When Jane Neal’s body is discovered in the woods it is at first assumed that she has been killed in a hunting accident. However, it soon becomes apparent that Jane has been murdered. A universally liked and admired retired teacher, Jane is an unlikely murder victim. As Chief Inspector Armande Gamache begins to interview the residents of Three Pines, he soon discovers that there are many secrets hiding behind the white picket fences.
What makes this book special? Louise Penny lets us hear each character’s thoughts. We start to see through their eyes, and particularly through the eyes of Gamache. He’s patient (sometimes to a fault according to his second in command, Inspector Jean Guy Beauvoir) and gives everyone his full attention. He notices everything. He is kind and he is empathetic. As he first examines Jane’s body, we learn that he always felt a pang when looking at the hands of the newly dead, imagining all the objects and people those hands had held. The food, the faces, the doorknobs. All the gesture they’d made to signal delight or sorrow. And the final gesture, surely, to ward off the blow that would kill. The most poignant were the hands of young people who would never absently brush a lock of gray hair from their own eyes.
Penny makes the reader slow down, and keep pace with Gamache’s quiet and calm approach to the investigation. He’s a thinker, and we are privy to his many ruminations. I found this meditation on death particularly moving:
Normally, death came at night, taking a person in their sleep, stopping their heart or tickling them awake, leading them to the bathroom with a splitting headache before pouncing and flooding their brain with blood. It waits in alleys and metro stops. After the sun goes down plugs are pulled by white-clad guardians and death is invited into an antiseptic room.
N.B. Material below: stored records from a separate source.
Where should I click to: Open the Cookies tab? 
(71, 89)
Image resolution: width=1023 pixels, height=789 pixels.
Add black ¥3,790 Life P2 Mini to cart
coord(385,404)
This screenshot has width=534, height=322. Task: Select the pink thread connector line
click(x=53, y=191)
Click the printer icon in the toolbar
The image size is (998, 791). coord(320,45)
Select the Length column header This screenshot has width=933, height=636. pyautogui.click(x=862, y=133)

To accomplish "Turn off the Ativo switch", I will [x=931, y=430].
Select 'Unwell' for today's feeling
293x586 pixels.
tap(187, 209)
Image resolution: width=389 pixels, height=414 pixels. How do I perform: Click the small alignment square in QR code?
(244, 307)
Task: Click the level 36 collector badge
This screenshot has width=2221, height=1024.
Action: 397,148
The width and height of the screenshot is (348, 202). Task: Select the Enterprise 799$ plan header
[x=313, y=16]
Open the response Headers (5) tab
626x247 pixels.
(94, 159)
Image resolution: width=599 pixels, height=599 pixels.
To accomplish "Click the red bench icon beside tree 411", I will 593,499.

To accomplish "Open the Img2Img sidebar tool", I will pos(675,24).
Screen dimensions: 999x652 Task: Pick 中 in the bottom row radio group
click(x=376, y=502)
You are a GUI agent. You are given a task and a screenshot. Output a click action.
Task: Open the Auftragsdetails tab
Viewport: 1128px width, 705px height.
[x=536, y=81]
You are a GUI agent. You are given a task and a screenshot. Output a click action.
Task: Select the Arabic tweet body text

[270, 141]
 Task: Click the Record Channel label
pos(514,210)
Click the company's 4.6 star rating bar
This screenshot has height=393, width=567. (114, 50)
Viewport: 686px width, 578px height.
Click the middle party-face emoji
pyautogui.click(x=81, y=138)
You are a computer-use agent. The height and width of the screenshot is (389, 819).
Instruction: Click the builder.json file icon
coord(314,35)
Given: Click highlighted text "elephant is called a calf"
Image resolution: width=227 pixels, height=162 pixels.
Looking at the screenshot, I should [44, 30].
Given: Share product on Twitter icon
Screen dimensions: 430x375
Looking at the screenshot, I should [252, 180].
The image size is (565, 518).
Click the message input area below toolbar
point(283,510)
Many of the characters are basically good people, with whom the reader can easily identify. We can understand their reactions. After Inspector Beauvoir interviews a particularly unpleasant suspect, he needed to cleanse himself; he wanted to call his wife and tell her how much he loved her, and then tell her what he believed in, and his fears and hopes and disappointments. To talk about something real and meaningful. But when he did talk with her, he found the words got caught somewhere south of his throat. Instead he told her the weather had cleared, and she told him about the movie she’s rented. I loved the honestly of this moment.
Everyone is under suspicion, and as Hurricane Kyla heads towards Three Pines, the book speeds towards the unexpected reveal. I certainly didn’t see it coming, but it makes sense and brings the book to a satisfying conclusion.
I believe there are now eighteen books in the Gamache series, and I’m excited to dive into them all! Highly recommended.